Using the records below, filter out every line that lacks "this" and copy the rest.

╭─ MATERIAL SUPPLIED

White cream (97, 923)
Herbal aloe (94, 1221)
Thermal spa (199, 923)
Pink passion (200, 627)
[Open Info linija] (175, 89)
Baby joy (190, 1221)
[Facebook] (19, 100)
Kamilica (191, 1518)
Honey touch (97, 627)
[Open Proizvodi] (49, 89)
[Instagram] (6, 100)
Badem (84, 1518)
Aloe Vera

╰─
╭─ MATERIAL SUPPLIED

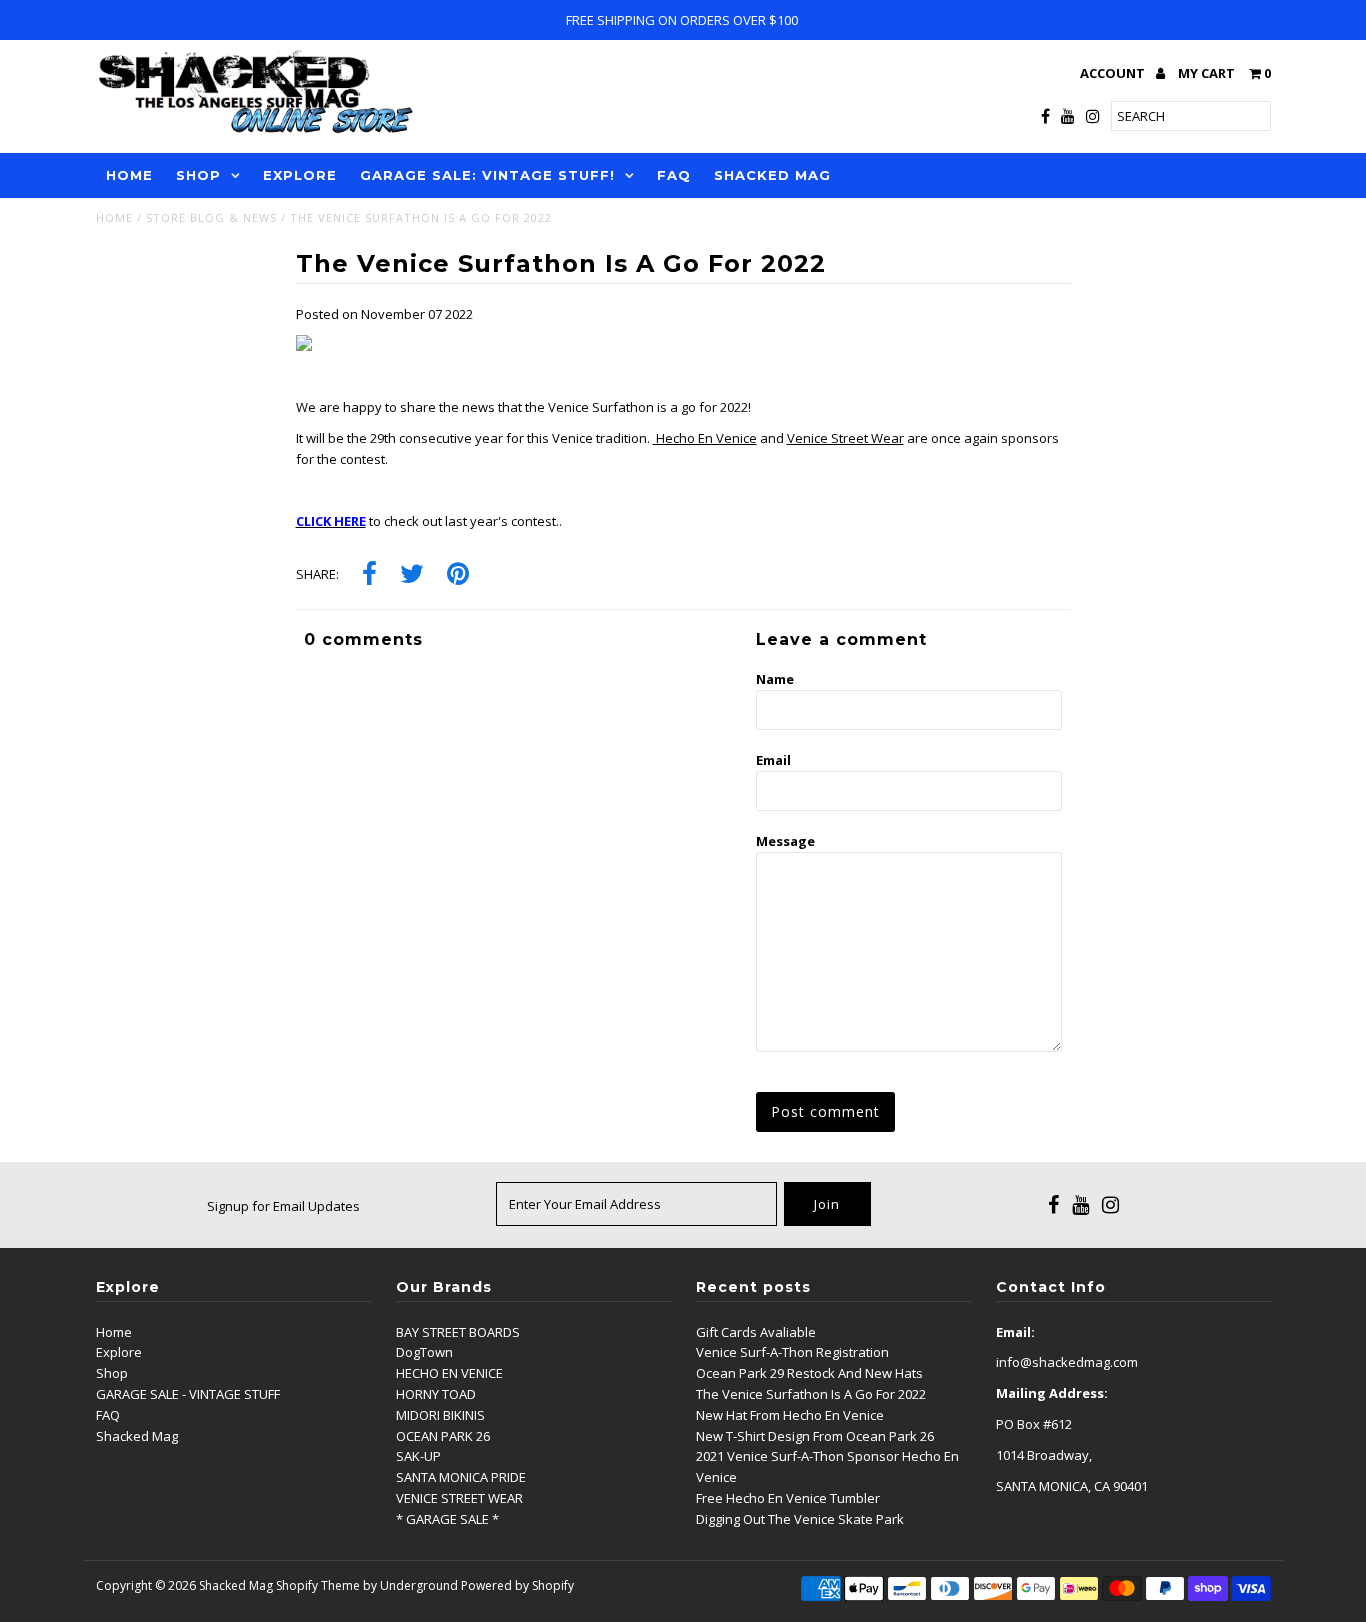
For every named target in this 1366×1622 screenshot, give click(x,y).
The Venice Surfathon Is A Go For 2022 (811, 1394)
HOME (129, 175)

╰─
╭─ MATERIAL SUPPLIED

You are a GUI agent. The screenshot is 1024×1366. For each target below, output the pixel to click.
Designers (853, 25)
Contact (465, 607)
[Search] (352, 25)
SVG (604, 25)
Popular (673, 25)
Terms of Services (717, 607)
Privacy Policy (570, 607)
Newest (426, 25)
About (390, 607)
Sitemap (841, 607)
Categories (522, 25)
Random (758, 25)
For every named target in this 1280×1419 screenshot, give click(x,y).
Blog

╰─

**ANSWER SECTION**
For every named target in this 1366×1622 screenshot, give click(x,y).
For every named target in this 1280×1419 screenshot, give click(x,y).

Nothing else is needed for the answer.